Return every line of the records that contains the string "Vertical".

:: RECORDS FOR THE EXERCISE

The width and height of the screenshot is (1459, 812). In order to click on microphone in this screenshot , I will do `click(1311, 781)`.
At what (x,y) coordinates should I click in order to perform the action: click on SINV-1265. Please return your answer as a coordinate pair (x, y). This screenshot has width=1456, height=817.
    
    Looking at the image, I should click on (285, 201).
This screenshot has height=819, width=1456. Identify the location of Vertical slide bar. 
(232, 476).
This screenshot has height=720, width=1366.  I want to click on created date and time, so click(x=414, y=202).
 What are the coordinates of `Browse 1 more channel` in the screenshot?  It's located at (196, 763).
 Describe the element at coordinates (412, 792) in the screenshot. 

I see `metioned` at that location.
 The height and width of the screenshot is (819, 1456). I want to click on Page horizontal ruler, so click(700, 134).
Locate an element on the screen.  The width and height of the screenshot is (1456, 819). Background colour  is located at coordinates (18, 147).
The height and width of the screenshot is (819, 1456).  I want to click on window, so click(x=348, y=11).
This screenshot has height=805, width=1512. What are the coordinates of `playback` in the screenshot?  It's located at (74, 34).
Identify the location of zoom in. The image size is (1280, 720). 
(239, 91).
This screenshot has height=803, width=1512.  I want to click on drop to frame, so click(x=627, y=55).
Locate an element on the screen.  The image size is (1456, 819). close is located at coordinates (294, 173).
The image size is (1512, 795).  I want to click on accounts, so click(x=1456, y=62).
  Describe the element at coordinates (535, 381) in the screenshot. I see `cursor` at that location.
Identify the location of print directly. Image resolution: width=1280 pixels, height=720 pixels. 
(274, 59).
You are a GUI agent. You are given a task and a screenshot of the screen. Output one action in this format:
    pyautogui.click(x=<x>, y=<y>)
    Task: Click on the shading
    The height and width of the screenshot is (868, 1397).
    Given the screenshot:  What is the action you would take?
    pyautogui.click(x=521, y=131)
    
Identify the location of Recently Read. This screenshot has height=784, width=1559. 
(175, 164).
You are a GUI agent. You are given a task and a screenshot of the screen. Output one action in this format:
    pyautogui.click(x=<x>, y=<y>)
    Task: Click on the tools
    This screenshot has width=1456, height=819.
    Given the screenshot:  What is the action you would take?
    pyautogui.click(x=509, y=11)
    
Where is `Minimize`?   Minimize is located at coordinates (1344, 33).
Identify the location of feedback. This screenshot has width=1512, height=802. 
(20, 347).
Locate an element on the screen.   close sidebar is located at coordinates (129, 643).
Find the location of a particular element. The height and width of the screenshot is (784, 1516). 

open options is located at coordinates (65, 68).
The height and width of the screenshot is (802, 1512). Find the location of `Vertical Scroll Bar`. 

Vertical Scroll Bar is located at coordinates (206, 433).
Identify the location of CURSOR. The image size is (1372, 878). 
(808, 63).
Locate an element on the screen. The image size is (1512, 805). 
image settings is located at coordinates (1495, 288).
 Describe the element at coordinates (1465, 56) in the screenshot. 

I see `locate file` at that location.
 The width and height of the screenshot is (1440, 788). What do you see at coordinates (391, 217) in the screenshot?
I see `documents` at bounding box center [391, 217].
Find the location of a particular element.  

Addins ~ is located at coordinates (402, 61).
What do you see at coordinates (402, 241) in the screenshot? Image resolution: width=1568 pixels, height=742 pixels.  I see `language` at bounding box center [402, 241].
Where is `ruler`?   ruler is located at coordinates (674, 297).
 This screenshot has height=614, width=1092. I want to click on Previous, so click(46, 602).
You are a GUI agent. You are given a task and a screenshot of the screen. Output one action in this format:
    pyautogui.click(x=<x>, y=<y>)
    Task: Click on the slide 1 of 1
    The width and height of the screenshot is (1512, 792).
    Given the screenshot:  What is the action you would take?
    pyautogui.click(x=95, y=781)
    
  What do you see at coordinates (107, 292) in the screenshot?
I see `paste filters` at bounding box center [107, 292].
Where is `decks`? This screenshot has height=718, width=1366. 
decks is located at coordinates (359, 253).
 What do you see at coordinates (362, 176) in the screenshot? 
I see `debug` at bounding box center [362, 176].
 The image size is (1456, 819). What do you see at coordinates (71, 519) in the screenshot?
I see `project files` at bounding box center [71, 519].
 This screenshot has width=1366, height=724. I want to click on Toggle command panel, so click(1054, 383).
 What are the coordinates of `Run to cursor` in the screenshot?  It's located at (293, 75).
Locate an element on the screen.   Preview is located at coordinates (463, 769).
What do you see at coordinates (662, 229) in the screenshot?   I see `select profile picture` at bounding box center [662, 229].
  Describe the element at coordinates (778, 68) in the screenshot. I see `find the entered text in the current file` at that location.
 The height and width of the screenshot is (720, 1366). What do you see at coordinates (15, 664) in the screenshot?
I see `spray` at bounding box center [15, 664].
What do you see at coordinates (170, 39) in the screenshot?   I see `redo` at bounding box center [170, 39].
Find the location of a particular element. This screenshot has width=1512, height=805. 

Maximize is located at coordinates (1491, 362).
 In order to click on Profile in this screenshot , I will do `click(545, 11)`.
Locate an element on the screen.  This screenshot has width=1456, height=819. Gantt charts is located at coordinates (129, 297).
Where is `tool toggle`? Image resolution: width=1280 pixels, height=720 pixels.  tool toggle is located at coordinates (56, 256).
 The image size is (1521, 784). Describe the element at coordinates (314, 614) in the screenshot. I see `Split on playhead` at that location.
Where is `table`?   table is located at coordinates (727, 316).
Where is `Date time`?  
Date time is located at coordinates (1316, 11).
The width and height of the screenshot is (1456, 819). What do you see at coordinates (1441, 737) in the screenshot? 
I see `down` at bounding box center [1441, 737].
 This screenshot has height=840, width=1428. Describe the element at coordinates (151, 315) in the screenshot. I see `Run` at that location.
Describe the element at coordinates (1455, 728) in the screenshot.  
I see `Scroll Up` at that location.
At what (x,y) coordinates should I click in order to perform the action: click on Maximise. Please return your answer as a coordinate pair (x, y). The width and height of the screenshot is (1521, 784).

::::

- _EXERCISE SOLUTION_
This screenshot has height=819, width=1456. Identify the location of Vertical slide bar. 
The height and width of the screenshot is (802, 1512). Find the location of `Vertical Scroll Bar`. 
Vertical Scroll Bar is located at coordinates (206, 433).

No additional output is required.